使用置換矩陣求解線性方程組2

!// 說明：至此，第二章有關方程求解的部分就此結束。下節我們正式進入第二章的迭代部分，下期見！！！
!// -----------原方程-----------
!//      2x + 1y + 5z = 5
!//      4x + 4y - 4z = 0
!//      1x + 3y + 1z = 6
!// ---------------------------
!// PA = LU，與部分主元的區別在於，求得一個置換矩陣P，作用於b
!// 而在部分主元裏，矩陣A和b是同時進行行變換的，PA = LU 中，A進行行變換，b的行變換由P來實現
Module mod 
  Implicit none 
  Integer, parameter :: m = 3
  Real(kind=8) :: a(m,m) = [ 2.d0, 4.d0, 1.d0, 1.d0, 4.d0, 3.d0, 5.d0, -4.d0, 1.d0 ]
  Real(kind=8) :: b(m,1) = [ 5.d0, 0.d0, 6.d0 ], Pb(m,1) = 0.d0
  Real(kind=8) :: L(m,m) = 0.d0, U(m,m) = 0.d0
  !--------Ax = b-------
  !-------PAx = Pb------
  !--------PA = LU------
  !-------LUx = Pb------
  !---------求解--------
  !-------Lc = Pb-------
  !--------Ux = c-------
  !---------解得x-------
Contains
Subroutine Elimination ( )  !// 高斯消去
  Implicit none 
  Integer :: i, j, k
  Real(kind=8) :: mult, arrP(m), P(m,m), Pa(m,m)
  Real(kind=8) :: arrA(m), tmpA(m,m)
  
  tmpA = a
  !// 構造P矩陣
  P = 0.d0
  forall ( i = 1:m, j = 1:m, i == j ) P(i,j) = 1.d0
  
  Do j = 1, m - 1
    !//-----------求置換矩陣--------------
    arrP(:) = P(j,:)
    arrA(:) = tmpA(j,:)
    k = maxloc( abs( tmpA(j:m,j) ), dim = 1 )
    k = k + j - 1
    P(j,:) = P(k,:)
    tmpA(j,:) = tmpA(k,:)
    P(k,:) = arrP(:)
    tmpA(k,:) = arrA(:)
  End do
  
  Write ( *,'(1x,a)' ) '置換矩陣P爲：'
  Do i = 1, m
    Write ( *,'(*(f12.5))' ) ( P(i,j), j = 1, m )
  End do
  !// 計算PA
  Pa = matmul( p,a )
  
  !// 計算Pb
  Pb = matmul( P,b )

- _收集資料_:

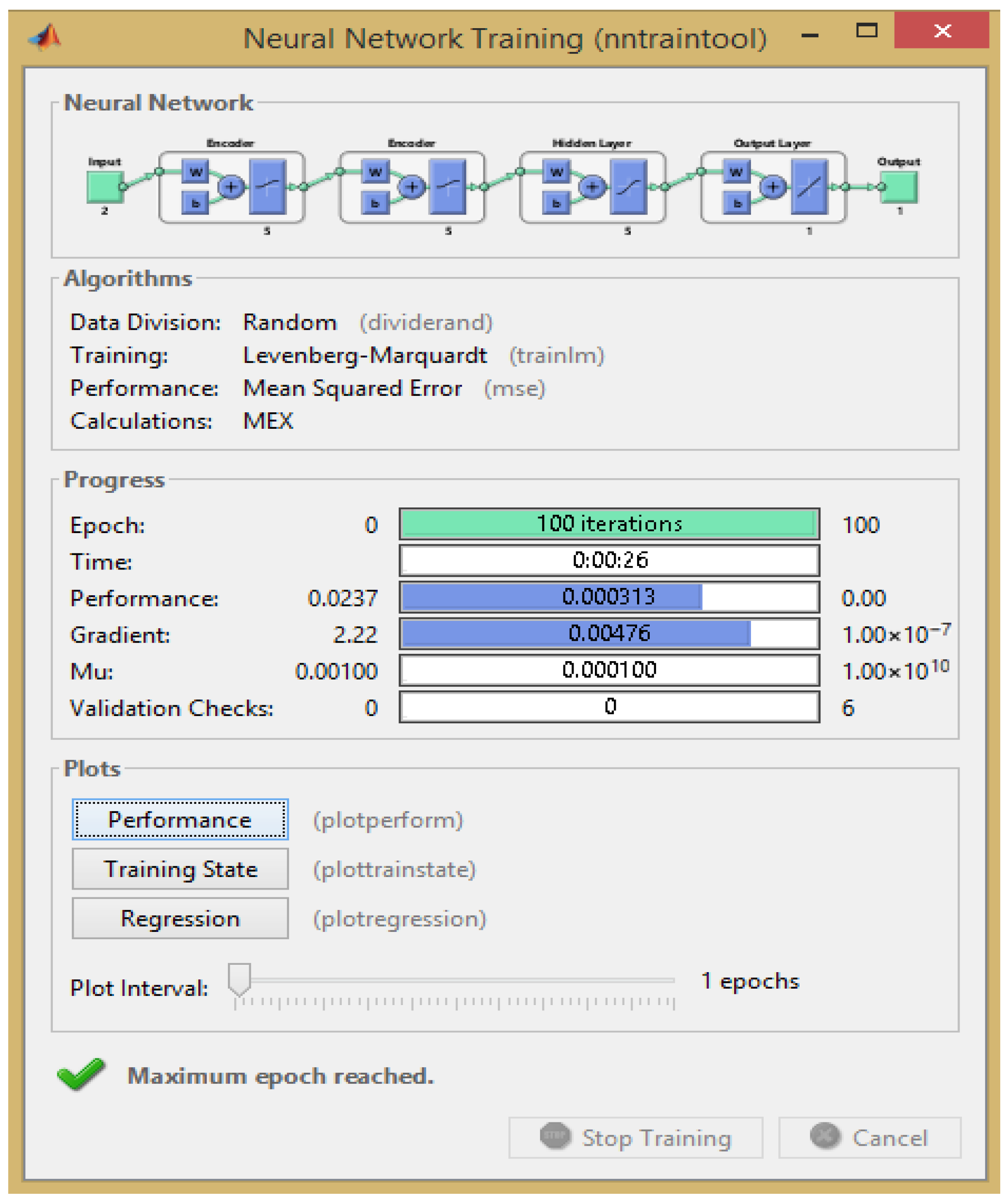Viewport: 1008px width, 1203px height.
Task: Click the green Input block in network diagram
Action: coord(104,187)
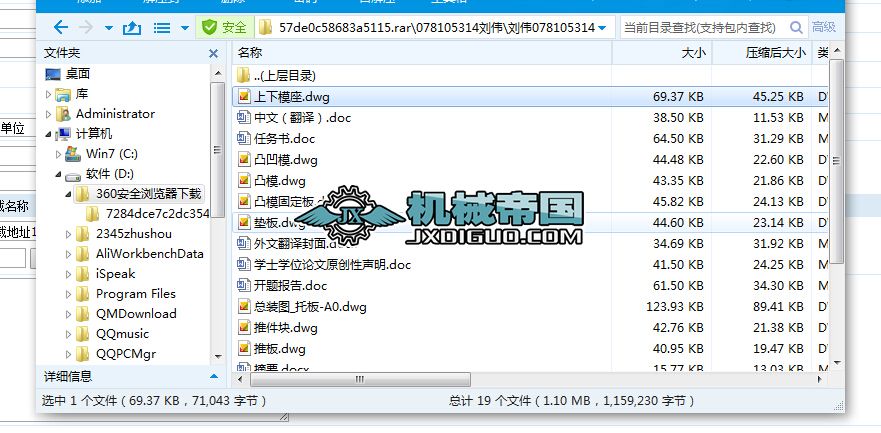Sort by 压缩后大小 column header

- _任務要求 1_:
請照原樣抄錄置換矩陣選段中的一段文字，從含有「Do j = 1, m」的字句開始，到「P(k,:) = arrP(:)」為止。
- _任務要求 2_:
請接著置換矩陣選段的最後一行往下續寫。

- _任務輸出 1_:
Do j = 1, m - 1
    !//-----------求置換矩陣--------------
    arrP(:) = P(j,:)
    arrA(:) = tmpA(j,:)
    k = maxloc( abs( tmpA(j:m,j) ), dim = 1 )
    k = k + j - 1
    P(j,:) = P(k,:)
    tmpA(j,:) = tmpA(k,:)
    P(k,:) = arrP(:)

- _任務輸出 2_:
  !// 對下三角矩陣對角線賦值
  forall ( i = 1:m, j = 1:m, i == j ) L(i,j) = 1.d0
  
  !// 計算上三角矩陣和下三角矩陣
  U = Pa
  Do j = 1, m - 1
    Do i = j + 1, m
      mult = U(i,j) / U(j,j)
      L(i,j) = mult
      Do k = j, m 
        U(i,k) = U(i,k) - mult * U(j,k)
      End do 
    End do 
  End do 

  !// 得到上三角矩陣
  Write ( *,'(1x,a)' ) '上三角矩陣爲：'
  Do i = 1, m
    Write ( *,'(*(f12.5))' ) ( U(i,j), j = 1, m )
  End do
  
  Write ( *,'(1x,a)' ) '下三角矩陣爲：'
  Do i = 1, m
    Write ( *,'(*(f12.5))' ) ( L(i,j), j = 1, m )
  End do 
  
End subroutine Elimination 

Subroutine BackSubstitution ( )
  Implicit none 
  Integer :: i, j 
  Real(kind=8) :: c(m,1), x(m,1)
  
  !// 求c: Lc = b
  Do i = 1, m
    Do j = 1, i-1
      Pb(i,1) = Pb(i,1) - L(i,j) * c(j,1)
    End do 
    c(i,1) = Pb(i,1) / L(i,i)
  End do
  
  !// 求x: Ux = c
  Do i = m, 1, -1
    Do j = i + 1, m 
      c(i,1) = c(i,1) - U(i,j) * x(j,1)
    End do 
    x(i,1) = c(i,1) / U(i,i)
  End do 
  
  Write ( *,'(1x,a)' ) '原方程解爲：'
  Do i = 1, m 
    Write ( *,'(f12.5)' ) x(i,1) 
  End do 
  
End subroutine BackSubstitution

End module mod 


Program GaussianElimination
  Use mod 
  Implicit none 
  call Elimination ( )
  call BackSubstitution ( )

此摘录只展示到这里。